VICTOR AND VALENTINO is the story of two half-brothers who spend their summer in a small town called Monte Macabre with their elderly Grandma Chatu (voiced by Laura Patalano). In their insatiable quest for adventure and fun, Victor (Diego Molano) and Valentino (Sean-Ryan Petersen) discover that the town is a hotbed for unusual and supernatural goings on, and they jump right in to experience all of it. From conjuring underworld spirits to encountering mythical creatures like the chupacabra, there's no shortage of excitement this summer for these two siblings.
Is it any good?
Rooted in Latin American folklore and culture, this buddy adventure keeps viewers guessing about what kinds of thrills its two stars will dig up next.
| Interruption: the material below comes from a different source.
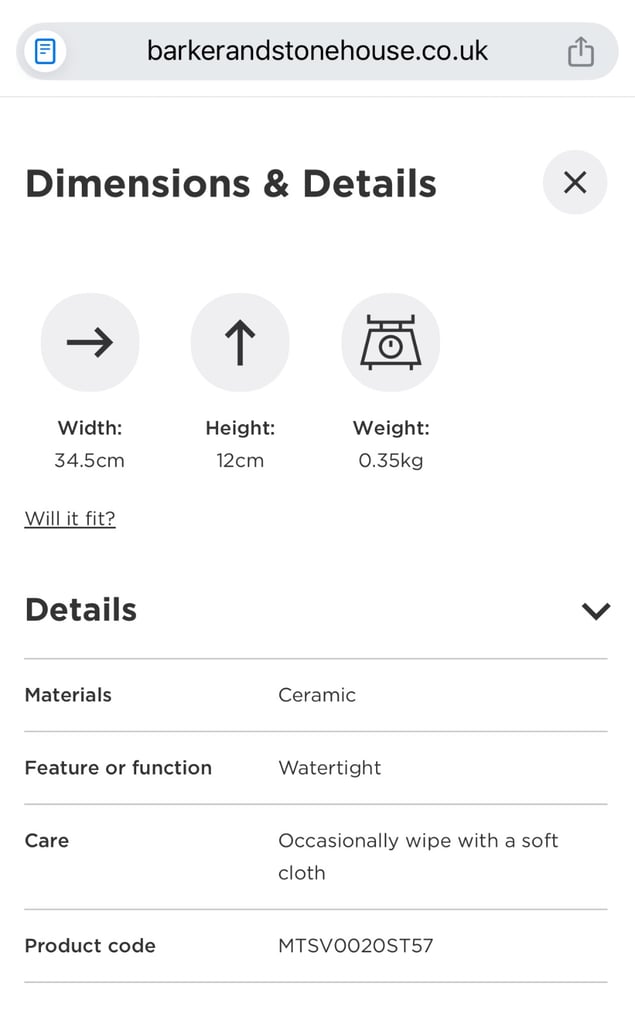Tap the Safari reader mode icon
The width and height of the screenshot is (635, 1024).
click(46, 51)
Their mismatched personalities give Victor and Valentino different viewpoints on their shared predicaments, with impulsive Victor generally dismissive of risks and Valentino eager to adhere to rules and cautions. As the events play out, it always takes a combined effort and a little creative strategizing to undo whatever chaos they've caused.
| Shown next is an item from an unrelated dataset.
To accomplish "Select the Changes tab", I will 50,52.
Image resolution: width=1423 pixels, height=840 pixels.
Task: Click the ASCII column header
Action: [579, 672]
Victor and Valentino isn't intended to be an educational series, but viewers will gain some familiarity with aspects of Latin American culture because of the show's setting and involvement of customs like quinceañera, alebrijes, and soccer in the stories themselves. It's also a fun pick for kids who are interested in the idea of the supernatural but aren't ready for edgier, scarier shows of the same ilk.
Talk to your kids about ...
Families can talk about how the monsters and other supernatural forces are presented in Victor and Valentino. Are they meant to be scary or friendly? Is the idea of spirits of the dead and mythical monsters something that bothers you? How do you cope with your fears?
How does this series promote awareness of Latin American culture and traditions? Do you think there are any stereotypes perpetuated in its content? What, if anything, did you learn about the Latinx culture and experience by watching?
What examples of character strengths like curiosity do you see in these stories? Does a character have to be a good role model to model positive characteristics? Is Victor a good role model? How about Valentino? How does each influence the other's behavior?